Target position items:
● ● ● ● ● ● ●
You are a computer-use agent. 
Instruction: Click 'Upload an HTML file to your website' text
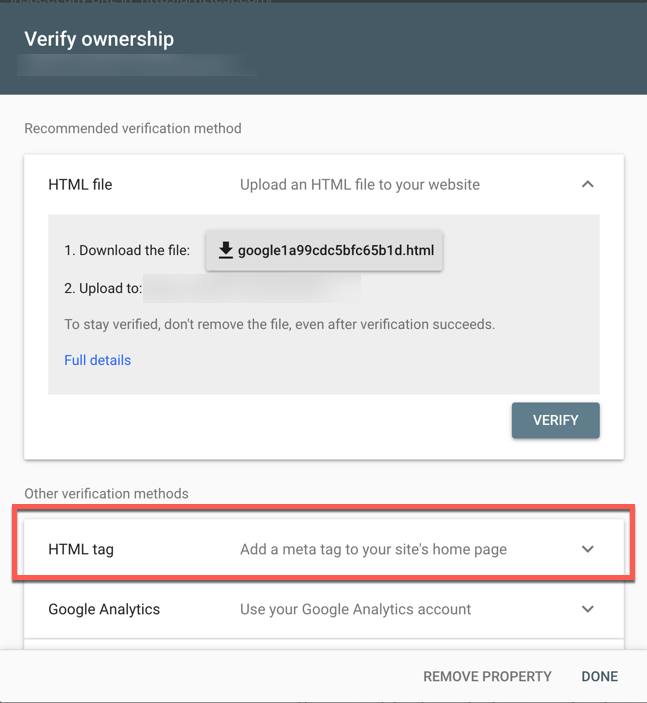360,185
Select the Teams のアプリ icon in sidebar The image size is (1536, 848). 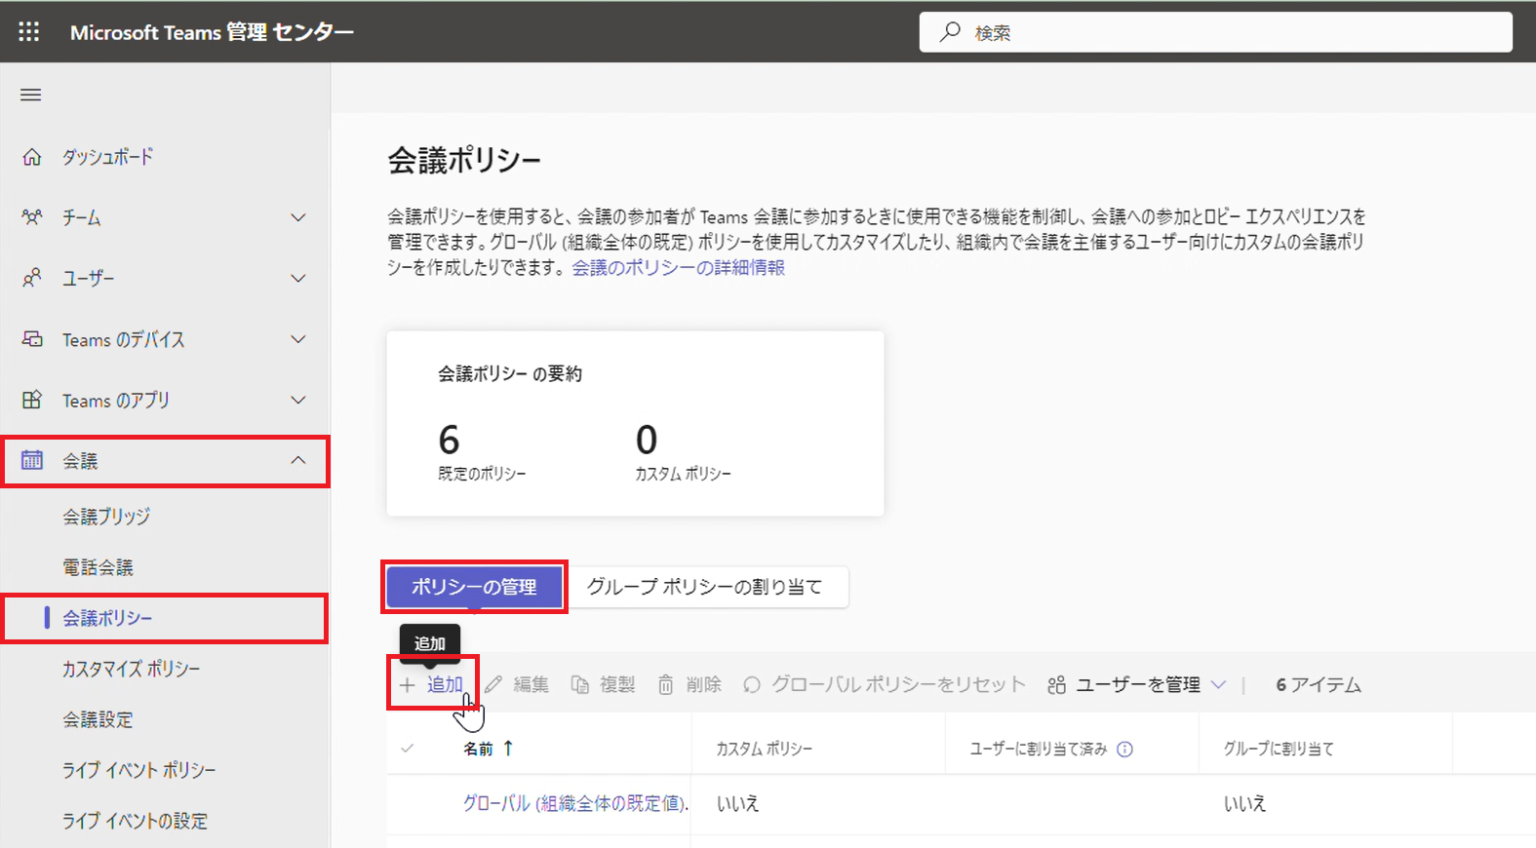[33, 400]
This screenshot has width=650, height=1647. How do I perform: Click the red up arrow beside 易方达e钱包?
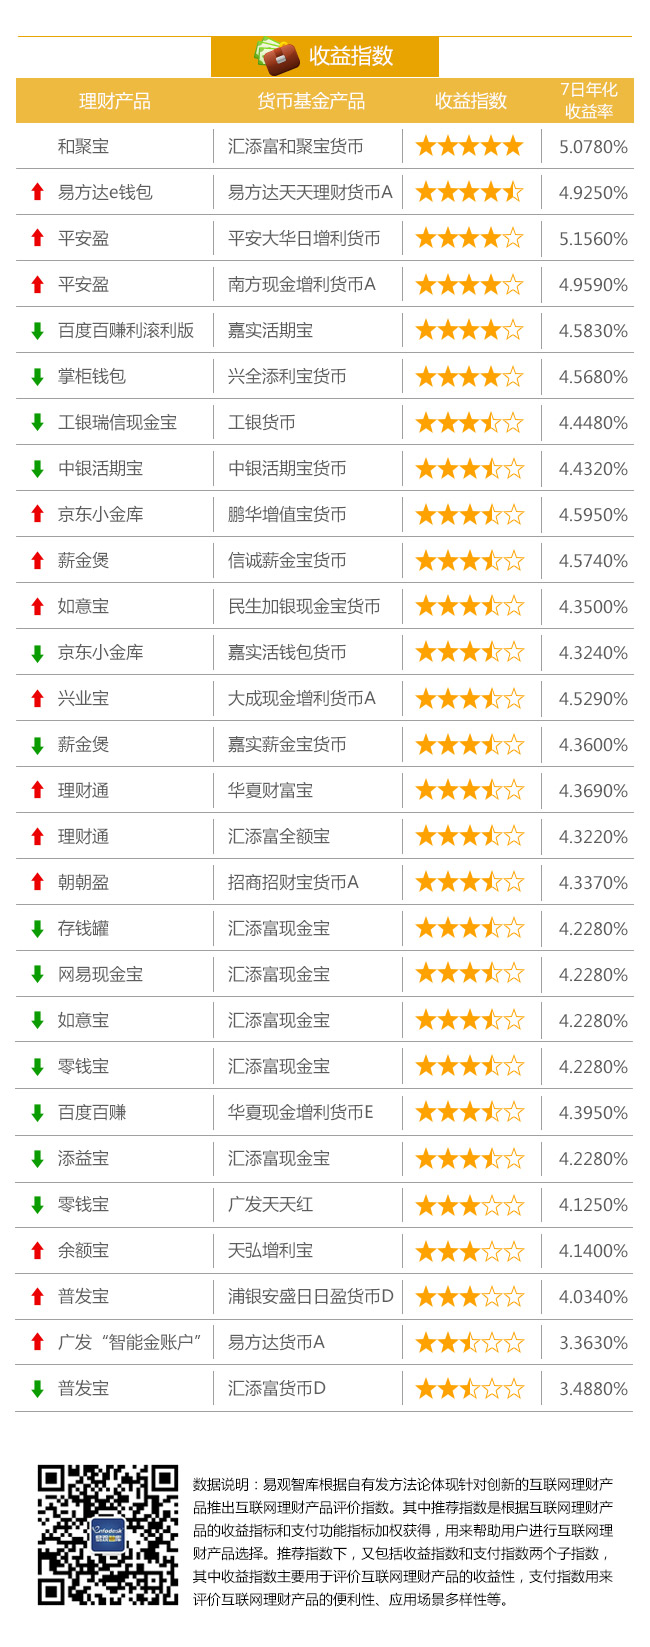(x=37, y=192)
● ● ● ● ● ● ●
*Task to carry out:* Rewrite everything from the line containing "This screenshot has" down to the end of the items, replacing "red" with "green" and leaving all else unchanged. Leave the pictures out of the answer.

*Result of the exercise:*
This screenshot has width=650, height=1647. How do I perform: Click the green up arrow beside 易方达e钱包?
(x=37, y=192)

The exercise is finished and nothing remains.